Researchers from Chang Gung Memorial Hospital have found that male hormone receptors play a role in influencing the growth of liver cancer cells, which could explain why liver cancer, one of the major causes of death in Taiwan, occurs in males five to seven times more often than in females.
The breakthrough, which could lead to ways to inhibit cancer cell growth in the liver, will be published as the editor’s pick in this month’s edition of Gastroenterology, a first-tier journal in the field of gastrointestinal disease.
Hsu Cheng-lung (徐正龍), attending physician at the Chang Gung Memorial Hospital’s Department of Internal Medicine, worked with the University of Rochester in New York on a gene knockout experiment, which yielded results that proved the importance of male hormone receptors and its signaling pathway on the growth of liver cancer cells.
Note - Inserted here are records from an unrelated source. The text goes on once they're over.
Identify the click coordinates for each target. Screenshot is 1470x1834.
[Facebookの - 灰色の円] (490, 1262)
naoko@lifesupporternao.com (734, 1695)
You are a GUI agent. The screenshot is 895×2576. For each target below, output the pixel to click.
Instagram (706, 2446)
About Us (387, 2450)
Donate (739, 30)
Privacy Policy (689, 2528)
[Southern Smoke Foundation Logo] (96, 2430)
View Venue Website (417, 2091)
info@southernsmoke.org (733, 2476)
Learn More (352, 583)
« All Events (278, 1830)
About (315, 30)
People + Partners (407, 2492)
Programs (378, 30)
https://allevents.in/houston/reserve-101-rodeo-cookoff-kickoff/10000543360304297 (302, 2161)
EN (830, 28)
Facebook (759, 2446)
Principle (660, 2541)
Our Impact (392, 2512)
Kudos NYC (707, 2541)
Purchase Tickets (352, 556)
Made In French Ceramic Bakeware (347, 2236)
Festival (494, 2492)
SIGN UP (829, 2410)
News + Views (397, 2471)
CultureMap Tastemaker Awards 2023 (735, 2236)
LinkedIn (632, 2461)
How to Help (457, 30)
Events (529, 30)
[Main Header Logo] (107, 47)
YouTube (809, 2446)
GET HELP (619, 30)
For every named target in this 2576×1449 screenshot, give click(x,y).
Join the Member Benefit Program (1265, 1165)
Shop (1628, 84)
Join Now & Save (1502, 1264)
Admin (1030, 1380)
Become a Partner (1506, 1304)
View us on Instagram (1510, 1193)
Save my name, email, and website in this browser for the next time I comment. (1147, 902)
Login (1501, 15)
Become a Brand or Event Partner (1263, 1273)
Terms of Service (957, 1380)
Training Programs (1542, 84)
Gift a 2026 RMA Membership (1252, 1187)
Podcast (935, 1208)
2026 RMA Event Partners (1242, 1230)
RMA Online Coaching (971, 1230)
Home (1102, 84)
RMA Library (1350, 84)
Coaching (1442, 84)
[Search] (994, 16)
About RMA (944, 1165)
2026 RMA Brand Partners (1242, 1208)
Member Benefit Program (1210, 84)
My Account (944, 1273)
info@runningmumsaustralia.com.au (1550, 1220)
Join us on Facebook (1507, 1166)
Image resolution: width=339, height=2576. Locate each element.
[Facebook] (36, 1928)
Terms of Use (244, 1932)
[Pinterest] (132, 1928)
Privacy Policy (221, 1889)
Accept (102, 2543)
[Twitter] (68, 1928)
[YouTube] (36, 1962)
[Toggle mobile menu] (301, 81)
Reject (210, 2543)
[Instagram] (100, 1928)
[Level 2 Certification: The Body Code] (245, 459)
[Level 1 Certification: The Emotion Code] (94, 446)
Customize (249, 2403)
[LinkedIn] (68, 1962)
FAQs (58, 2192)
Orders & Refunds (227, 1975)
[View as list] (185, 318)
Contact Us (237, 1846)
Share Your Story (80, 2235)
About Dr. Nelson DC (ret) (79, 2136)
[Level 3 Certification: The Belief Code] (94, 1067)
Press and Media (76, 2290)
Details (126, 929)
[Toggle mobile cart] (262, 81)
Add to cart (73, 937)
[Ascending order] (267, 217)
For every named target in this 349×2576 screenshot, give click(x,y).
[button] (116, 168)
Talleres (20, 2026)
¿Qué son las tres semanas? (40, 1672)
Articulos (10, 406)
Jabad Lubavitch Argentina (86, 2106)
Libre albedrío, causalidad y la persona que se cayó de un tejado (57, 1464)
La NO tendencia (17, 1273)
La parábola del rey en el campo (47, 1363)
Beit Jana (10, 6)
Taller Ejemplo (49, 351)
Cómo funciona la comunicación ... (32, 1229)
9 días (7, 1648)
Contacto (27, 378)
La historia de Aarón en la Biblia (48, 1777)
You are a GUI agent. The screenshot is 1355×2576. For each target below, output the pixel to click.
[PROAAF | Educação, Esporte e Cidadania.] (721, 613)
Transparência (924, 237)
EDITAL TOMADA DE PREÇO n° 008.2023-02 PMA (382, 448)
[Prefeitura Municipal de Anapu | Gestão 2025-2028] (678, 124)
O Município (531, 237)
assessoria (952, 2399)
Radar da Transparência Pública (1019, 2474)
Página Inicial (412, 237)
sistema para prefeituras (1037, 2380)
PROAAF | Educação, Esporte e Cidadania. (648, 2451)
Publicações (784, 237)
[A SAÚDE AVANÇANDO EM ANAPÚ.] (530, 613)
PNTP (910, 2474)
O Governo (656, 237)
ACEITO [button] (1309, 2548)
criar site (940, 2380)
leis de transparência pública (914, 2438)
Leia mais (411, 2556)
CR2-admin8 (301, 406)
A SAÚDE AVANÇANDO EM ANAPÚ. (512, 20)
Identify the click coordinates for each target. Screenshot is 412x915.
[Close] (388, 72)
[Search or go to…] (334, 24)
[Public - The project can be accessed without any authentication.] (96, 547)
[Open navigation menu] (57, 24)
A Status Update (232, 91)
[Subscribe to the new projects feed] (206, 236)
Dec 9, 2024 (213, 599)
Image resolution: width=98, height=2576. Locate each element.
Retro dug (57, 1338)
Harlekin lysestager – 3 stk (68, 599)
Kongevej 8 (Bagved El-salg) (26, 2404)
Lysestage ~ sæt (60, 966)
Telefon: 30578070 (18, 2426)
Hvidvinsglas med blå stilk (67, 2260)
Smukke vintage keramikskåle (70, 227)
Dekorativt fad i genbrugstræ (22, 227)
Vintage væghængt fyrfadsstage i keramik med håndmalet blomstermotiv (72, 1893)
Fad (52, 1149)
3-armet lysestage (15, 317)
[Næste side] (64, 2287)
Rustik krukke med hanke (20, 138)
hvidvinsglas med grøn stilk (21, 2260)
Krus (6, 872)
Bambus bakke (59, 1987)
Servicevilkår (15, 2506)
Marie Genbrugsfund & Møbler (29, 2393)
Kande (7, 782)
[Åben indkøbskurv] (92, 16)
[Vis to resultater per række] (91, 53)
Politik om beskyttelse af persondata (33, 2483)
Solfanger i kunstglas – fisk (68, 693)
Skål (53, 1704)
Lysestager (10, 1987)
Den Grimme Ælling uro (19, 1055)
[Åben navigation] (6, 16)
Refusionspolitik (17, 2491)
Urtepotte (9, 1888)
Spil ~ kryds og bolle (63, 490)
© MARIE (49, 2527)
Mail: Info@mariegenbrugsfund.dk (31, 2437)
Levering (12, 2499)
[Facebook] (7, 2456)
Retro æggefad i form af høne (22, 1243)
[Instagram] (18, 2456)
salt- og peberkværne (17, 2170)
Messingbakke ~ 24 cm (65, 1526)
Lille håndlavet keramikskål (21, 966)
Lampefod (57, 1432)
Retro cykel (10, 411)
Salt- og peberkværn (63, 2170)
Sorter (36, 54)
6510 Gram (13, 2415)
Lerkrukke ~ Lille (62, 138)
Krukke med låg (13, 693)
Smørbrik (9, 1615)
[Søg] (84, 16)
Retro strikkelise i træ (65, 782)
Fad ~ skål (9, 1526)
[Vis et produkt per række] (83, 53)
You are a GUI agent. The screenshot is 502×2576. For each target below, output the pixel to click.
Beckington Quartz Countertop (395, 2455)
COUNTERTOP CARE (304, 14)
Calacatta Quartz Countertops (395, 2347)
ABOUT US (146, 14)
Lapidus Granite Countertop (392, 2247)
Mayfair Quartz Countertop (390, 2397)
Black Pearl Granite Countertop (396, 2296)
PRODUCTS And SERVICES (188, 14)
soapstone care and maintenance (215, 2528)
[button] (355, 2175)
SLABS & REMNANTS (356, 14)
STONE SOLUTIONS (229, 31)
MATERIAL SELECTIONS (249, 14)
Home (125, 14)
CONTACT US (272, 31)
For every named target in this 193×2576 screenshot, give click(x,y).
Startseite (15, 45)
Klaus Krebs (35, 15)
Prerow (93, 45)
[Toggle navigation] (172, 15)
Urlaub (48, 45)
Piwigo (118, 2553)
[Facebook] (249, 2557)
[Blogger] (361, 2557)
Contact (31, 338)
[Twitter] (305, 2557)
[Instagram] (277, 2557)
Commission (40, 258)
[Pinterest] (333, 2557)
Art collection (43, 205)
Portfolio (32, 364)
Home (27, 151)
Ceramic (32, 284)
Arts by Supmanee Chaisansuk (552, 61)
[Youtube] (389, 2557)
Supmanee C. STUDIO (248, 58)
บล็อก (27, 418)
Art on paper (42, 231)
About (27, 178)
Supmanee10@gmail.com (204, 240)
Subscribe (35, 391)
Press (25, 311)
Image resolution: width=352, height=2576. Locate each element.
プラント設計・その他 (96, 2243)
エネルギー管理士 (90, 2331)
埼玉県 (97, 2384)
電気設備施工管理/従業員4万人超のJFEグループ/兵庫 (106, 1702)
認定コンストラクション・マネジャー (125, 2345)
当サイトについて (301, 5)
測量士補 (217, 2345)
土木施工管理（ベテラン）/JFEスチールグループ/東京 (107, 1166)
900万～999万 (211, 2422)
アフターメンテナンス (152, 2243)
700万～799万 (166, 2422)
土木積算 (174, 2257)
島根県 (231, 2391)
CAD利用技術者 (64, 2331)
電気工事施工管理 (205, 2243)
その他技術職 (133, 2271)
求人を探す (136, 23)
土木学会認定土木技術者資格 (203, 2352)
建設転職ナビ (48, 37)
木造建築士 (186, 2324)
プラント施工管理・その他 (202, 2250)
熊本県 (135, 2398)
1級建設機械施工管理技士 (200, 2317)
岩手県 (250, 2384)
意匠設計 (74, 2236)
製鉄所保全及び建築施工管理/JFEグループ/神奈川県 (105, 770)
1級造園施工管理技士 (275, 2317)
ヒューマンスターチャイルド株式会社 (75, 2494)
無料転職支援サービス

The team injected mice with N-diethylnitrosamine, a substance that prompts liver cancer in mice. They found mice that did not undergo gene knockout developed liver cancer earlier — at just 24 weeks — followed by mice with male hormone receptors knocked out only in the liver.
“Mice that had receptors knocked out in their entire bodies were the latest to develop cancer and had the lowest rates among the three groups,” Hsu said.
Hsu found “mice with male hormone receptors intact had a higher rate of tumor growth and lower occurrence of cell [death] than mice that had the receptors knocked out,” he said.
“We found that if we stimulated the human cancer cell lines with male hormones, cell growth was expedited,” Hsu said. “But when we injected [derivative of ginger extracts] we found that growth of cancer cells in mice were inhibited.”
Yeh Chau-ting (葉昭廷), professor of medicine at Chang Gung University, said that the breakthrough is a step toward their two goals — preventing cancer recurrence and curing patients in the final stages of liver cancer.